Saya hampir berubah jadi kesal sedikit, orang- orang sekitar saya juga sambil mengipas- ngipas badannya karena kepanasan dan di halte ini sudah mulai penuh sesak oleh orang- orang termasuk karyawan dan teman- teman sekolah lain yang hendak pulang. Tak lama kemudian busway BIRU-nya datang tepat sekali pada pukul 4 sore. Akhirnya saya masuk ke dalam setelah berdesak- desakan dengan orang- orang hingga penuh di dalam busway ini. Karena tidak mendapat tempat duduk, saya terpaksa berdiri di dekat pintu masuk sambil bergantungan tangan di atas gantungan bus. ‘Cukup panas namun sangat bersyukur sekali, akhirnya bisa masuk bus ini setelah 1 jam menunggu. ‘ saya mulai melepas lega, kelelahan sedikit.  Perjalanan yang cukup panjang di busway, saya tetap berdiri hingga ke halte ASMI. Suatu saat ada orang yang hendak berdiri dan mau bersiap turun ke halte berikutnya, saya berharap bisa duduk di bangku itu. Ketika orang tersebut turun berbarengan dengan orang yang lainnya, masuklah seorang nenek tua dengan barangnya yang cukup berat sambil membawakan anak kecil yang usianya baru 4-5 tahun, saya sudah hampir duduk sebentar, mulai terkejut melihat kedatangan mereka. Nak, bisa ga tenang dulu sedikit, nenek sudah lelah dengan barang- barangnya?’ Rupanya anak kecil itu setengah merengek, minta digendong oleh neneknya namun karena sudah tua jadi tidak mampu mengendongnya dan ingin duduk di bangku. Tiba- tiba ada karyawati yang habis pulang kerja dari kantornya, sengaja merebut tempat duduk yang mau diduduki neneknya, saya jadi merasa kesal saat melihat tingkah orang tersebut dan saya tidak pernah menyangka bahwa saya sudah cukup lelah dengan berdirinya. Nenek tua itu kaget dan anak kecil mulai menangis dengan kerasnya, orang- orang di busway menoleh dengan kagetnya, ‘Ada apa ini? Menangis tiba- tiba begitu saja. ‘ 

Karena mengingat injil Ibrani 10:24 yang harus saya lakukan adalah menolong orang kesusahan. Setelah busway itu mulai jalan dari halte yang baru dinaiki orang- orang itu, lalu saya memutuskan berdiri lagi untuk kedua kalinya demi nenek tua beserta anak kecil itu. ‘Nek, silakan duduk di bangku ini. ‘ (sambil tersenyum mengantarkan nenek itu duduk di bangku yang saya duduki sebelumnya) Dan nenek tersebut akhirnya bisa duduk tenang bersama anaknya yang dipangku di atas pahanya. Mengoceh saja tidak karena nenek tua itu, saya hanya merasa kasihan melihatnya dan hatiku sangat sedih sekaligus ingin marah ketika mendengar kejadian orang yang tadi. Sudah memakan waktu hampir 3 jam hingga menjelang malam akibat jalan yang macet itu, saya tetap berdiri di dekat nenek tersebut walaupun masih berdesak- desakan dengan orang sekitarnya.
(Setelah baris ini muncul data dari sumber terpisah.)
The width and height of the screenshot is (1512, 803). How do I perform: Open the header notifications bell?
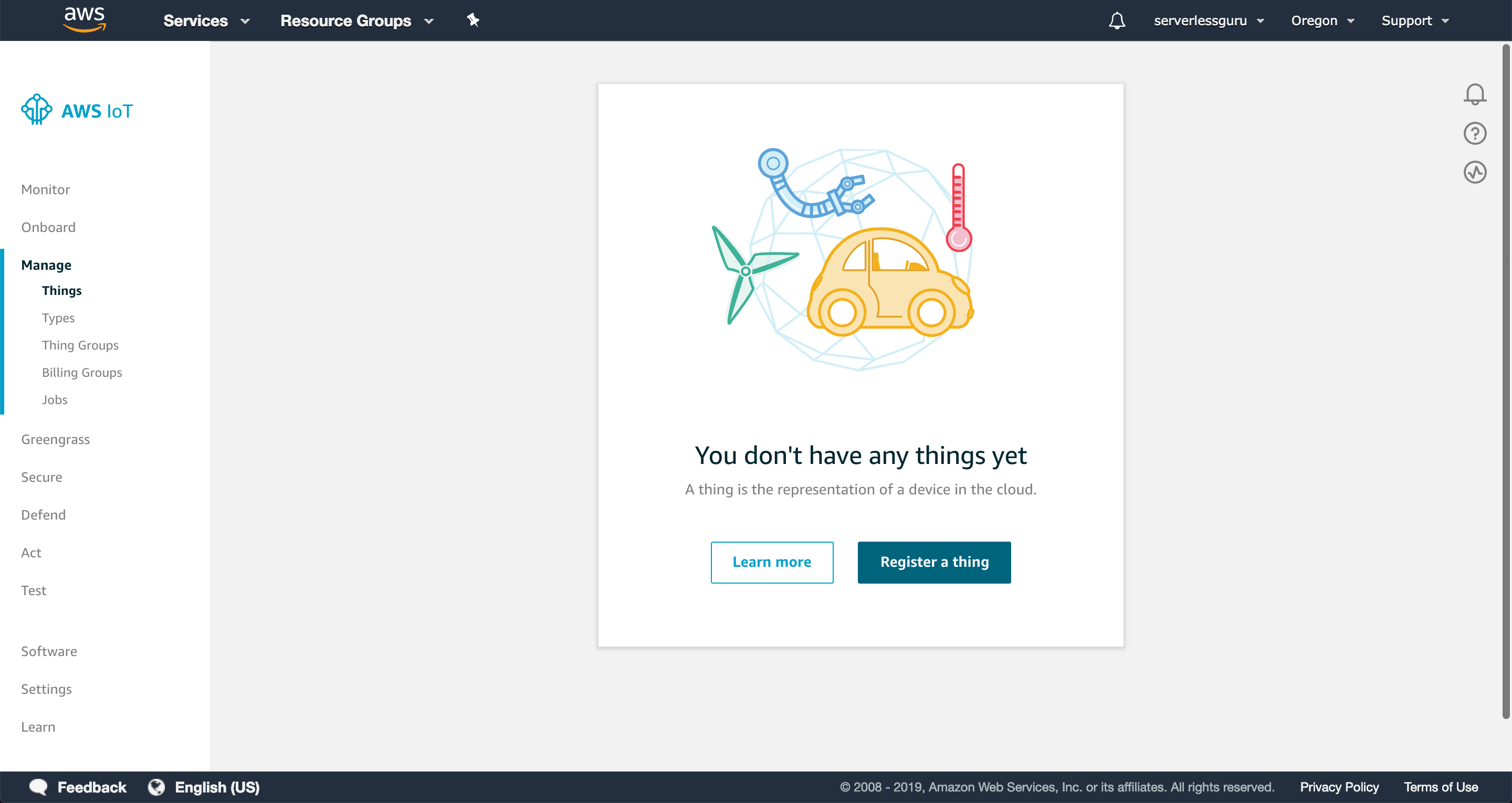[1116, 20]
Guys, cerita yang tadi itu bagaimana? Sangat mengesankan bukan? Ternyata segala hal yang menyenangkan hingga menjengkelkan hanyalah tergantung bagaimana pola pikir kita di dalam menerima dan memandangnya. Setiap hal di dalam kehidupan bisa saja sangat menyiksa, bila kita menanggapinya demikian. Ingat saja, apapun kejadian yang tidak terlupakan terutama untuk kenyamanan di busway yang sering saya rasakan. Saya sangat bersyukur sekali, masih bisa menolong orang kesusahan dengan mengorbankan diri (berdiri 2 kali dalam hampir 3 jam) itu. Memilih semua yang ada merupakan pilihan yang terbaik saya di hadapan Tuhan. Belajar untuk peduli terhadap sesama. Tidak ada yang dapat dipaksakan untuk itu. Pada saat kita melepaskan hak dengan perasaan ikhlas memilih untuk berkorban, di situlah ada KEBAHAGIAAN akan muncul. Itulah yang dilakukan Yesus yang patut kita TELADANI, memilih untuk berkorban demi kebahagiaan kita saat ini dan kelak di Sorga.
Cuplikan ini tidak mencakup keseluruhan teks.